En quoi consiste ce biais ?
Cryptomnésie en bref
La cryptomnésie est un phénomène de mémoire où une personne ne reconnaît pas que ses idées ou souvenirs sont en réalité dérivés de sources externes. Ce biais peut se produire involontairement et conduire à des accusations de plagiat ou des erreurs d’attribution.
De quel type de biais fait-il parti ?
Biais mnésique
Qu'est-ce qui se joue au niveau de notre cerveau ?
Savoir de quoi se rappeler
Nous modifions et renforçons certains souvenirs après les faits
Les souvenirs ne sont pas figés mais réinterprétés à chaque remémoration, influencés par de nouvelles informations ou émotions. L’enjeu est de maintenir une mémoire fonctionnelle et adaptable, tout en évitant que ces révisions déforment excessivement la réalité passée.
Qui est impacté par ce biais ?
Utilisateur
L’utilisateur peut percevoir une interface, un concept ou un produit comme familier, sans savoir pourquoi.

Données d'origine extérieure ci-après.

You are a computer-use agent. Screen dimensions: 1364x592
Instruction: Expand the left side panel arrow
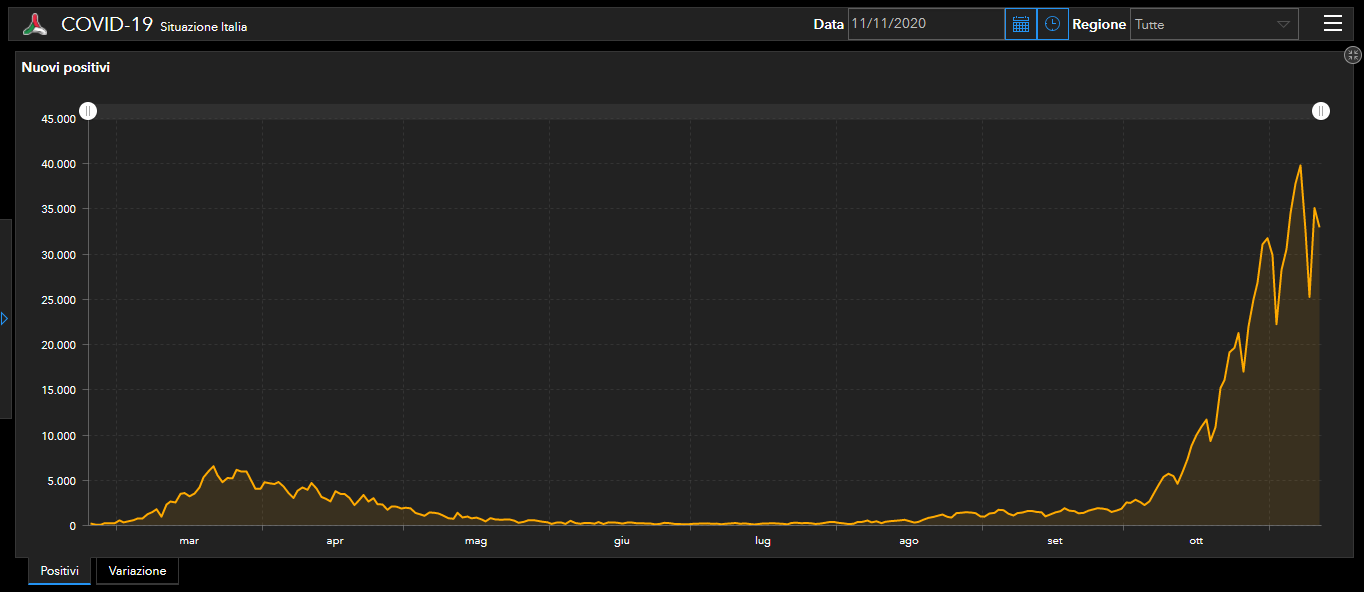pos(5,318)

Cela peut jouer en faveur de la facilité d’adoption (effet de simple exposition), mais aussi générer du rejet s’il a une impression de « déjà-vu mal placé » (effet d’ennui ou de plagiat perçu).
Designer
Les designers doivent être conscients de ce biais pour éviter d’introduire des éléments similaires à ceux existants sans reconnaissance appropriée.
Commanditaire
Le commanditaire peut tomber dans le piège de la cryptomnésie en croyant avoir une idée novatrice alors qu’il la reprend d’ailleurs (pub, tendance, produit concurrent).
À l’inverse, Il peut aussi rejeter une proposition en disant : « Ça existe déjà ! », alors qu’en réalité il confond avec un souvenir inconscient.
Comment réduire l'impact de ce biais ?
Quelques précautions
Encourager la vérification des sources et l’auto-réflexion pour limiter les risques d’attribution incorrecte ou involontaire.
Quelles méthodes pour s'en prémunir ?
Recherche approfondie
Vérifier si une idée ou un concept existe déjà avant de l’utiliser ou de le présenter.
Benchmark et documentation des inspirations
Encourager les créatifs à tenir un registre de leur veille et des influences ou des inspirations pour éviter des confusions ultérieures.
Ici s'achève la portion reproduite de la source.